*ROWS*
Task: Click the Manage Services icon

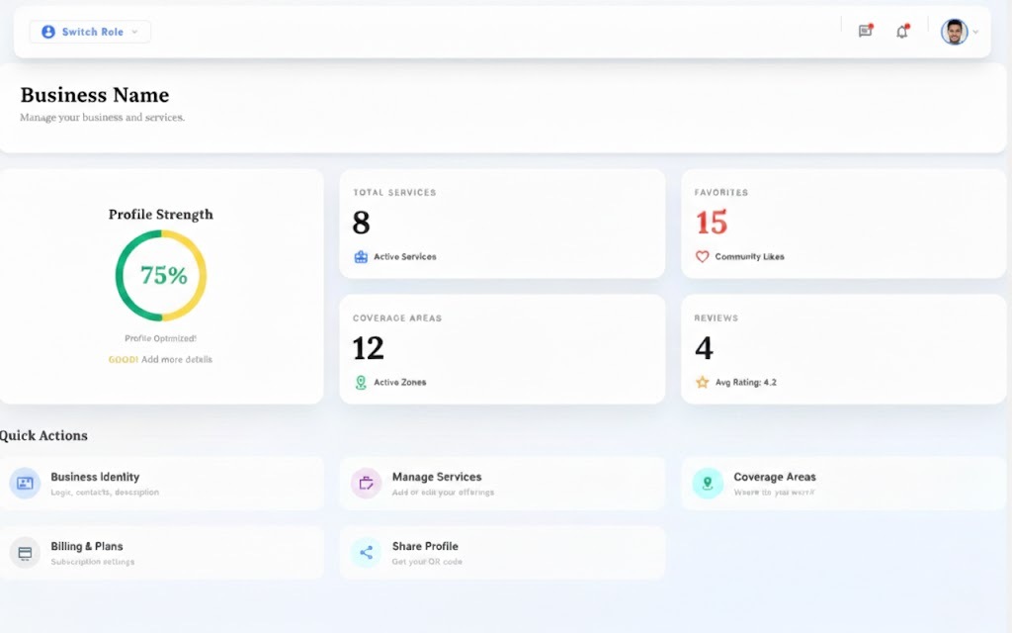Action: [x=366, y=483]
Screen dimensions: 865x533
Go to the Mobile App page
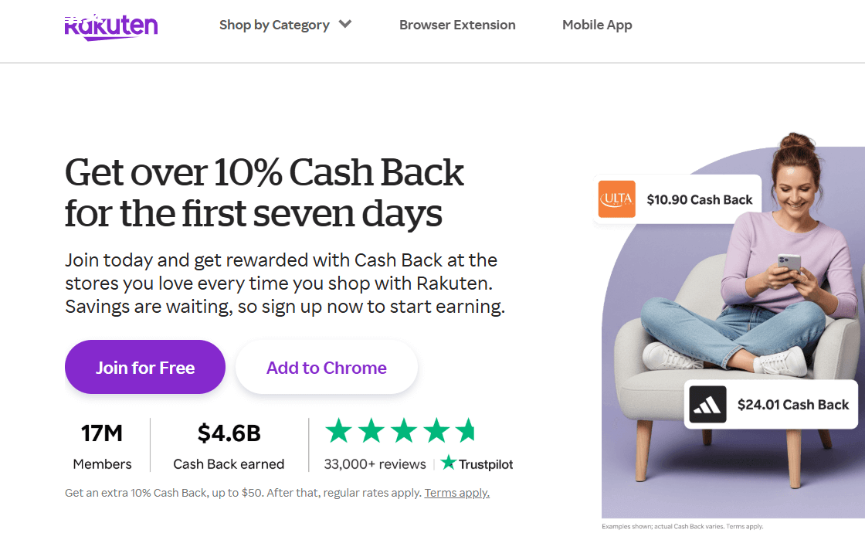pyautogui.click(x=597, y=25)
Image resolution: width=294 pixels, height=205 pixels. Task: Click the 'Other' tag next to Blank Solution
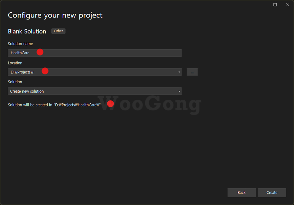pos(58,31)
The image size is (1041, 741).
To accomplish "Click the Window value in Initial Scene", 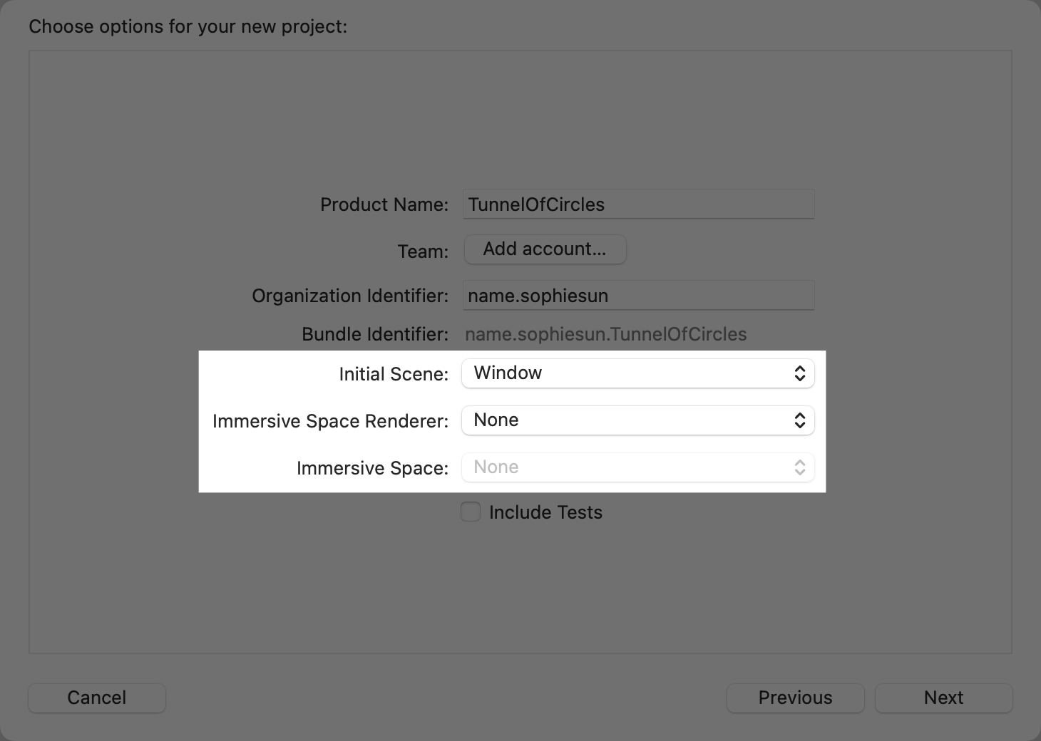I will [x=507, y=373].
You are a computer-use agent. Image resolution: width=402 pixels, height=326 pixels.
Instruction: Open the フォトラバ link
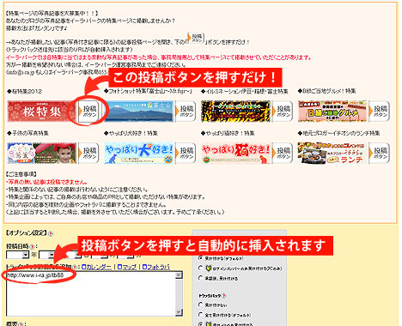click(x=156, y=267)
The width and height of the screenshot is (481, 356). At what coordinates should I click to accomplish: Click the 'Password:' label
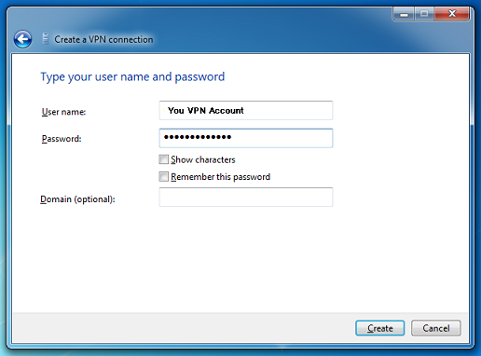(62, 139)
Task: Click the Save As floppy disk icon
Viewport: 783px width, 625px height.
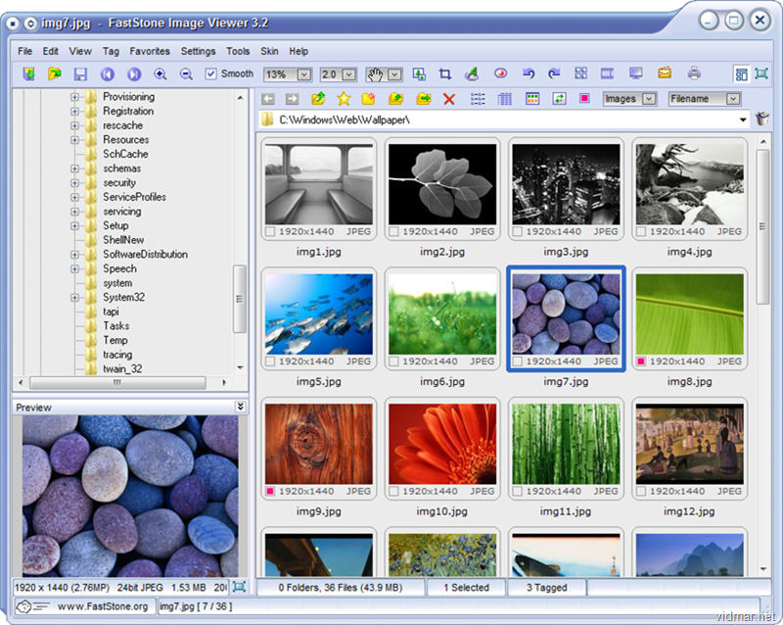Action: pyautogui.click(x=81, y=74)
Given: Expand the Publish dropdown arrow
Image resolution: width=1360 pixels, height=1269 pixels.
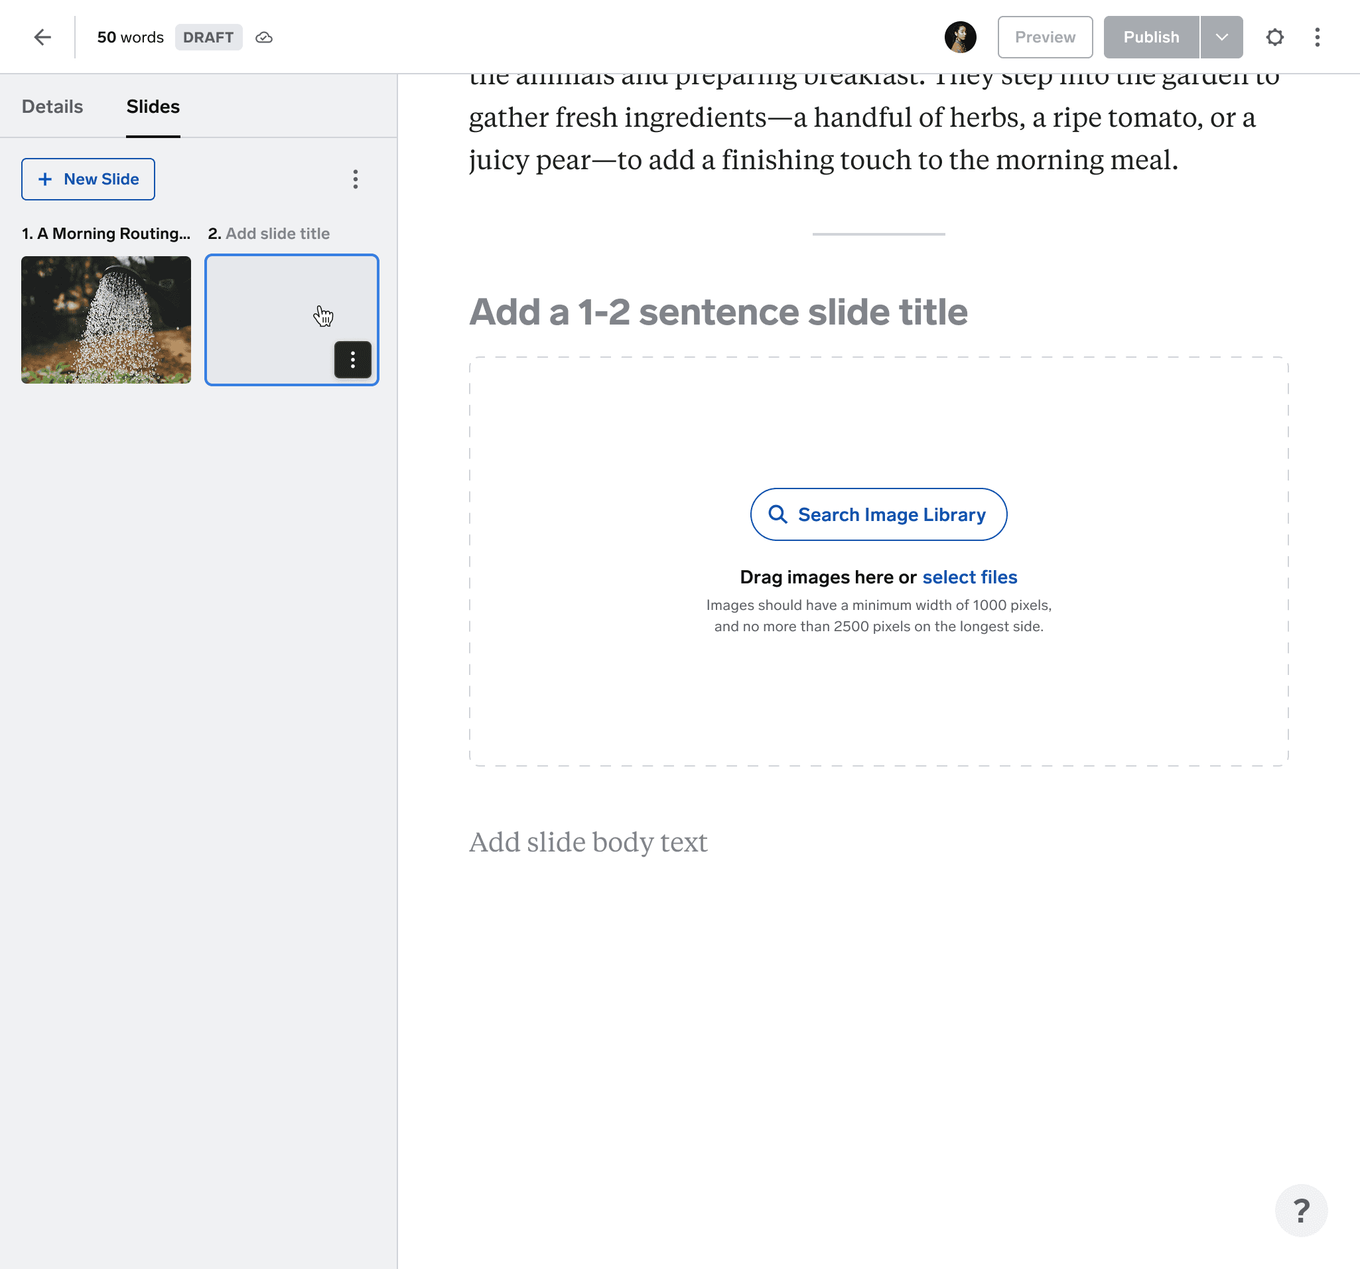Looking at the screenshot, I should 1221,37.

*TASK OBJECTIVE*
Beginning at the line that contains "Task: Click the Save As floppy disk icon" and continuing through the end of the material, arrange those lines as a Markdown table with the columns Row and Line, numbering each row and skipping blank lines. Leave the pictures out of the table.

*FULL RESPONSE*
| Row | Line |
|---|---|
| 1 | Task: Click the Save As floppy disk icon |
| 2 | Viewport: 783px width, 625px height. |
| 3 | Action: pyautogui.click(x=81, y=74) |
| 4 | Given: Expand the Publish dropdown arrow |
| 5 | Image resolution: width=1360 pixels, height=1269 pixels. |
| 6 | Looking at the screenshot, I should 1221,37. |